Report cyber security breach within 6 hrs of detection: Centre tells companies

Update: 2022-04-29 14:53 GMT

The Union Ministry of Electronics and Information Technology has instructed companies to report incidents of cybersecurity breach to the Indian Computer Emergency Response Team (Cert-In) within six hours of detection.

In its directive issued on April 28, the ministry delineated a range of cyber incidents across 20 categories. This includes defacement of websites, hacking of social media site, data breach and data leaks among others.

Issuing a set of new guidelines, the ministry mandated virtual asset service providers to keep five-year logs of know-your-customer (KYC) data as well as information on every financial transaction to enable Cert-In to reconstruct a cybercrime in the event of a breach.

No changes, however, have been effected in Section 70B of the IT Act, 2000, under which those who do not respond to notices from Cert-In can face up to one year in jail while being fined up to ₹1 lakh.

Reports said, under the new rules, companies have been asked to sync their time servers with the network time protocol (NTP) server of the National Informatics Centre (NIC). A time server (either local network time server or internet time server) notes actual time from a reference clock and disseminates it to clients through a computer network.

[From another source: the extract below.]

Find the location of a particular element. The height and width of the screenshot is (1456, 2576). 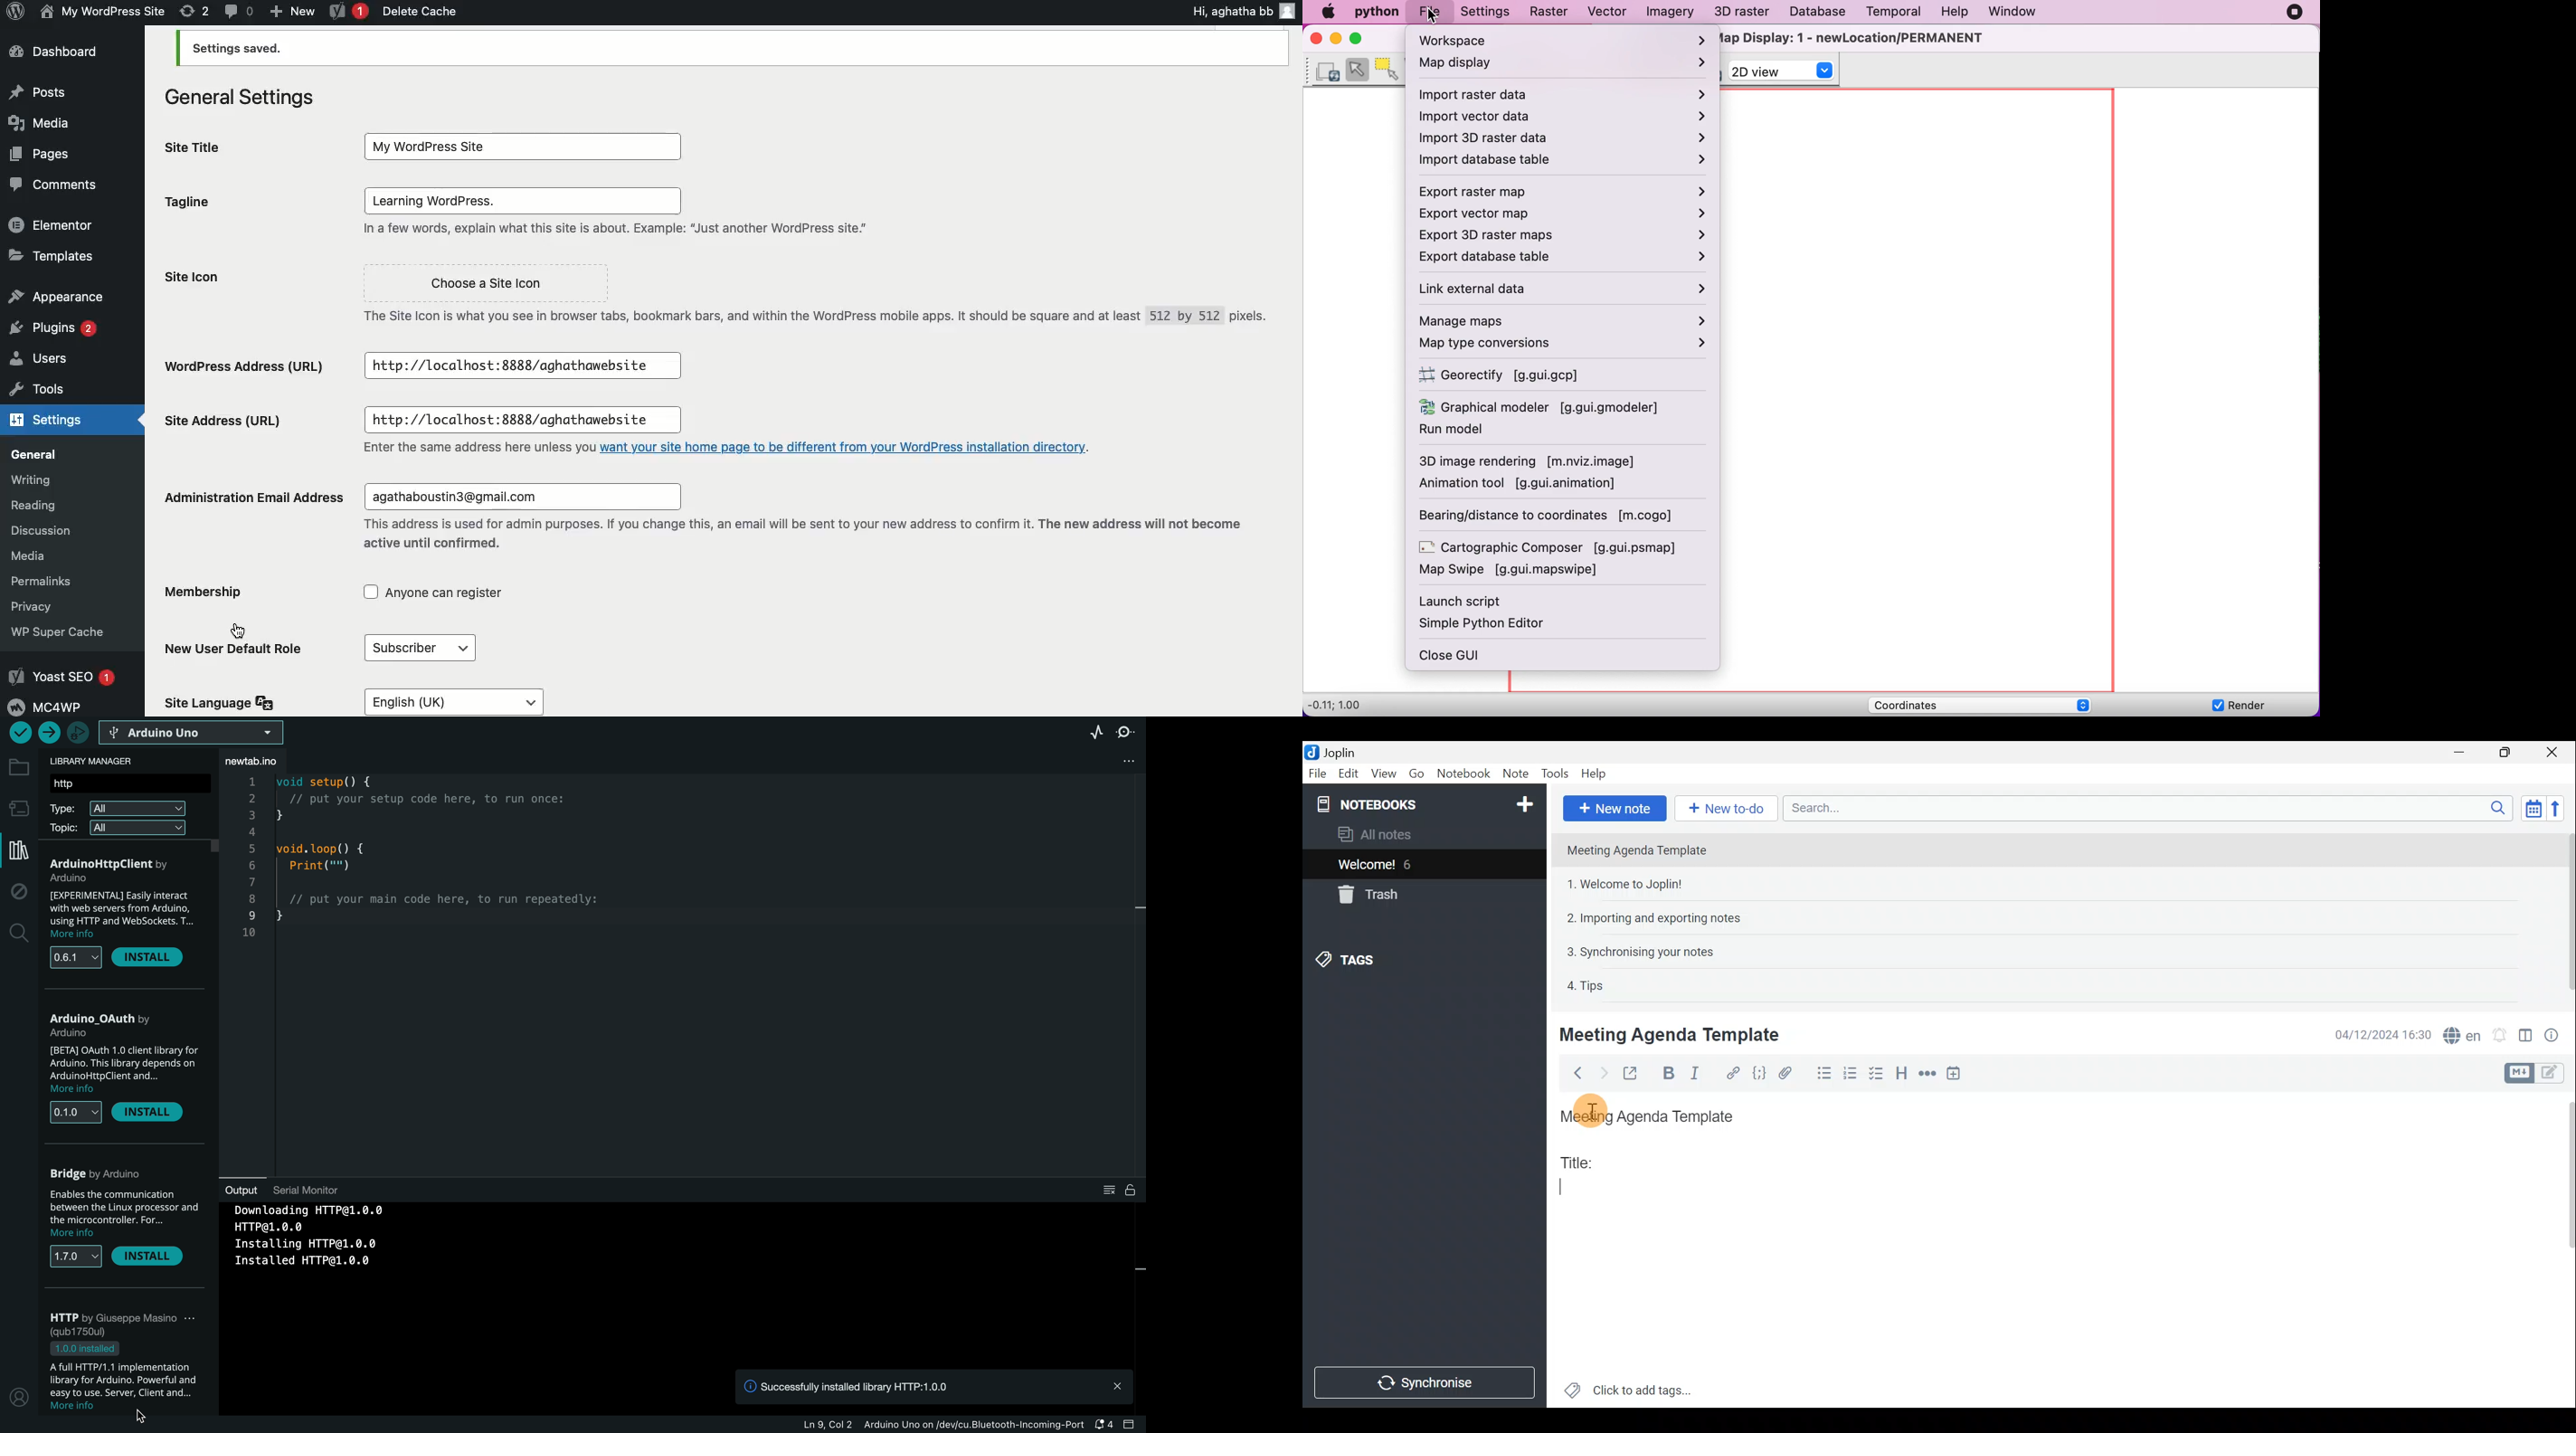

04/12/2024 16:30 is located at coordinates (2376, 1034).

The decision, experts say, has be taken to prevent companies from tinkering with timelines of data breaches or state time differences to escape regulation.

While many have called the ministry’s directives, particularly the six-hour-deadline to report data breach, “excessive” and “overreaching,” others say it is a beginning, given that India doesn’t have a dedicated law for cyber security.

“Internationally, such a threshold is used to classify serious and non-serious breaches, which is something that this new directive can help establish in India. The ones with a higher risk of harm will have mentioned six-hour window in India to disclose cyber incidents,” Akash Karmakar, a partner at law firm Panag and Babu told Mint.

Calling the government’s definition of data breach vague, he says the new rules fail to clearly categorise the “class of reportable incidents and companies in high risk or harm category,” and instead give them “broad strokes”.

“There are no specifics on what defines a data breach or a data leak. Even in terms of compromised social media accounts, there has to be some definition in terms of parameters that can and cannot be disclosed within six hours. Social media firms, for instance, would find it impossible to constantly disclose information on such breaches within six hours,” he added.